Maranzano set up a new criminal network that incorporated all the Italian and Sicilian crime families in America, positioning himself as the ‘Boss of Bosses’. Gagliano acquired the new Reina family, appointing Tommy Lucchese as his underboss. This new dawn of peace and reconciliation did not last for long, as Maranzano became resentful of ‘Lucky’ Luciano and Vito Genovese's growing influence and commissioned their murders. Luciano, discovering the plot, beat Maranzano to the punch. Lucchese visited his office in 1931 and pointed Maranzano out to Jewish hit men who were disguised as police men and IRS agents. Luciano then replaced direct rule with a ‘Commission’ of representatives of all the families.

After Luciano was arrested in 1936, Gagliano’s crime family, later to become the Lucchese Crime Family, kept the peace during the great recession, during which the gang ran black market operations in sugar, gasoline rations, stamps and meat. After Gagliano died of natural causes in 1953 Lucchese assumed control of the family. A popular boss, Tommy Lucchese valued his soldiers' welfare and 'curried favours' from New York City mayors William O'Dwyer and Vincent Impellitteri with whom he often dined. His status within the Cosa Nostra grew because he was as low key as he was effective in generating profits. In fact the Federal authorities did not believe that Lucchese was a senior figure in the Mafia despite numerous reports.


Engineering markets and cultivating powerful political alliances, Lucchese first monopolized the Kosher Jewish chicken trade, a truly lucrative & captive market. Lucchese then used his growing influence within the unions first to infiltrate and control Manhattan's Garment District, capital of American high fashion, and then the affiliated trucking industry, by subverting key union officials and trade associations. Such economic and political control, combined with his almost invisible presence, gave Lucchese a vice like grip over New York’s commercial and political heart.


Lucchese soon diversified into heroine smuggling through his 107 Street Crew, generating millions and culminating in a major police corruption scandal in which rogue officers allowed his associates access to NYPD evidence rooms containing some $70 million in heroin, replacing the narcotics with baking flour.

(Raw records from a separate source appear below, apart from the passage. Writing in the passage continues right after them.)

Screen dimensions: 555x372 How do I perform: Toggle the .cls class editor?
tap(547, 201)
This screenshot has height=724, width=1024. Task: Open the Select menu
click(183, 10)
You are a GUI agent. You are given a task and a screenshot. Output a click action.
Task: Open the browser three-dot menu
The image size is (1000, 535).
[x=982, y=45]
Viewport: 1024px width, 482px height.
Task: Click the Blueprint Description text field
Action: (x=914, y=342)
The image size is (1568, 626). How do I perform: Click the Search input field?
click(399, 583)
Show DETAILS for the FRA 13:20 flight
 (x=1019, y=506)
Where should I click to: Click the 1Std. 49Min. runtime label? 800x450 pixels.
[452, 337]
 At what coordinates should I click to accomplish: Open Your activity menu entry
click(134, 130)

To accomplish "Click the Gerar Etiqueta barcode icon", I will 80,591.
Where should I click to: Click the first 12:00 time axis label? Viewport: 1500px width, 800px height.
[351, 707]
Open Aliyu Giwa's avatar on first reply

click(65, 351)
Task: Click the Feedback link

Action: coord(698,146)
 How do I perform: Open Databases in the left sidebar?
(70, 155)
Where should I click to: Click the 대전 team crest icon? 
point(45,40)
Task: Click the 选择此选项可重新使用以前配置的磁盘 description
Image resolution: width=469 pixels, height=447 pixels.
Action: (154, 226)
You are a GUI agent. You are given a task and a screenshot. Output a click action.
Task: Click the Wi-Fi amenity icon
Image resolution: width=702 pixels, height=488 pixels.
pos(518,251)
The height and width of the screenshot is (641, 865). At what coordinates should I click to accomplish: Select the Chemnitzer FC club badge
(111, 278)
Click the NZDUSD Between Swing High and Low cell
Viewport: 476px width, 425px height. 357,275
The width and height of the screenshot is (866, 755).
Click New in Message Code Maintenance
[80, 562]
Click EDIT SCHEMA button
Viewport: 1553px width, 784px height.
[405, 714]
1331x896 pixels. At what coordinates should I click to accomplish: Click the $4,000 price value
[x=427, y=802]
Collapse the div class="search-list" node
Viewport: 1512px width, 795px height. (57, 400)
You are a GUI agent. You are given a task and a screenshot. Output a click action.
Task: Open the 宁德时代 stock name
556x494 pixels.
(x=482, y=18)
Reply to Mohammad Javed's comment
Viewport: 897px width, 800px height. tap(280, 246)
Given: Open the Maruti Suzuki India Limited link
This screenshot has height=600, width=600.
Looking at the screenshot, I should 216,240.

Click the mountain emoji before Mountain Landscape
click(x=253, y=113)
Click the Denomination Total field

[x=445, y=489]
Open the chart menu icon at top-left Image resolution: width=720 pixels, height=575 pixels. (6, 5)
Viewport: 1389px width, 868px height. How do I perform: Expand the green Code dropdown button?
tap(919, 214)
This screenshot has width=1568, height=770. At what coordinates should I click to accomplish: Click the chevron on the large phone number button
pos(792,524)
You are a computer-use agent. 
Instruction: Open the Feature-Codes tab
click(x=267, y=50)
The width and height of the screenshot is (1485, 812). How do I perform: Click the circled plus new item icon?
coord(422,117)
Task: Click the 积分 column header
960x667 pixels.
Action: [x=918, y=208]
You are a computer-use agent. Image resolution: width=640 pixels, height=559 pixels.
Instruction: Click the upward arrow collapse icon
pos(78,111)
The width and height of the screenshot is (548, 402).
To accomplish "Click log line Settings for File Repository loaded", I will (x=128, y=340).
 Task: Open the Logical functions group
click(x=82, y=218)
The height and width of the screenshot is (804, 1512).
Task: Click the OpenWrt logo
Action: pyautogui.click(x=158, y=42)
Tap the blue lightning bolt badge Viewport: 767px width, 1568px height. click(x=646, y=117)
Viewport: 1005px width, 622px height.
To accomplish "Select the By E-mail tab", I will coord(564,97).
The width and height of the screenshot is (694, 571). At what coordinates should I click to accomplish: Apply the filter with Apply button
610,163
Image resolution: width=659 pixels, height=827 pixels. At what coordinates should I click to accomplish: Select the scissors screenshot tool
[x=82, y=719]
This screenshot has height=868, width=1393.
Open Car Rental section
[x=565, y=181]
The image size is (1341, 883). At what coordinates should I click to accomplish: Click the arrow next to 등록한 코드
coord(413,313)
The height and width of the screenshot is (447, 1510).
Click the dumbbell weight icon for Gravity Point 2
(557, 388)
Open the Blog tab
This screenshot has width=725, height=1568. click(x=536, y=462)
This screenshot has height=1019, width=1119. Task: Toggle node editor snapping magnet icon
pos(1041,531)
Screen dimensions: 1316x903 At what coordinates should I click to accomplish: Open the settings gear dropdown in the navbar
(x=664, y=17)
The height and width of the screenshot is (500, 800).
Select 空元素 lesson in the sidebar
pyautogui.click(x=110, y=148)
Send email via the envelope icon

More interested in making money than waging war, Lucchese teamed up with Gambino and Vito Genovese to expand his influence. Genovese removed family rivals Costello and Anastasia with Lucchese’s tacit support, although by 1957 a new alliance of Charlie Luciano, Frank Costello, Meyer Lansky, Carlo Gambino and Tommy Lucchese finally decided to depose the despotic Vito Genovese. When Genovese called the Apalachin Meeting in upstate New York on November 14, 1957, Luciano, Costello, and Lansky tipped off the police about the meeting. However, Tommy Lucchese was on his way when the police raid occurred, although his consigliere (advisor) Vincenzo Rao, Carlo Gambino and Vito Genovese were arrested. Vito Genovese lost face and ultimately the cold war in 1959 when he was arrested overseeing a shipment of heroin in Atlanta. Vito Genovese was sentenced to 15 years effectively leaving Carlo Gambino as head of the Commission.

Lucchese’s security was sealed in 1962 when Carlo Gambino's eldest son married his daughter. Gambino gave Lucchese a $30,000 gift as a wedding present and in return Tommy Lucchese gave Gambino a slice of his airport rackets. By this time Tommy Lucchese effectively controlled JFK international airport at all levels, including the unions, management and security, allowing him uninterrupted smuggling opportunities. Together Lucchese and Gambino effectively ran the Commission and New York City.

Tommy Lucchese thus fathered the first global commercial network aimed at creating monopolies through a tiered organization, trade and corruption. His corporate operations spanned textiles, transportation and narcotics, and Lucchese was so subtle and successful that even the FBI did not believe that he ran the New York crime syndicate. Today’s corporations operate in much the same way as Lucchese’s crime network, subverting local officials, obtaining planning permission through bribes, destroying local competition and seizing absolute control over supply and distribution through the infiltration of unions and officials. It would appear that the invisible man really was the father & the inspiration of the modern corporation.